** BEGIN Stored rows **

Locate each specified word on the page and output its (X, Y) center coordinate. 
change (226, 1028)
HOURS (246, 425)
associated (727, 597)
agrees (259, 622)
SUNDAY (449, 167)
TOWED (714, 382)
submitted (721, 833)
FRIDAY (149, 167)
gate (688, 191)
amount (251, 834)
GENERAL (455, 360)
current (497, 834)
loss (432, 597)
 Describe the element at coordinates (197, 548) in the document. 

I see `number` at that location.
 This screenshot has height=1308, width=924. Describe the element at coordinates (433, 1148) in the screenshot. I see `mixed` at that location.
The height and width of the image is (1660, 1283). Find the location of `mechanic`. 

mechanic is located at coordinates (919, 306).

** END Stored rows **

Copy out all of the records above word for word, with nothing added or left out.

Locate each specified word on the page and output its (X, Y) center coordinate. 
change (226, 1028)
HOURS (246, 425)
associated (727, 597)
agrees (259, 622)
SUNDAY (449, 167)
TOWED (714, 382)
submitted (721, 833)
FRIDAY (149, 167)
gate (688, 191)
amount (251, 834)
GENERAL (455, 360)
current (497, 834)
loss (432, 597)
 Describe the element at coordinates (197, 548) in the document. 

I see `number` at that location.
 This screenshot has height=1308, width=924. Describe the element at coordinates (433, 1148) in the screenshot. I see `mixed` at that location.
The height and width of the image is (1660, 1283). Find the location of `mechanic`. 

mechanic is located at coordinates (919, 306).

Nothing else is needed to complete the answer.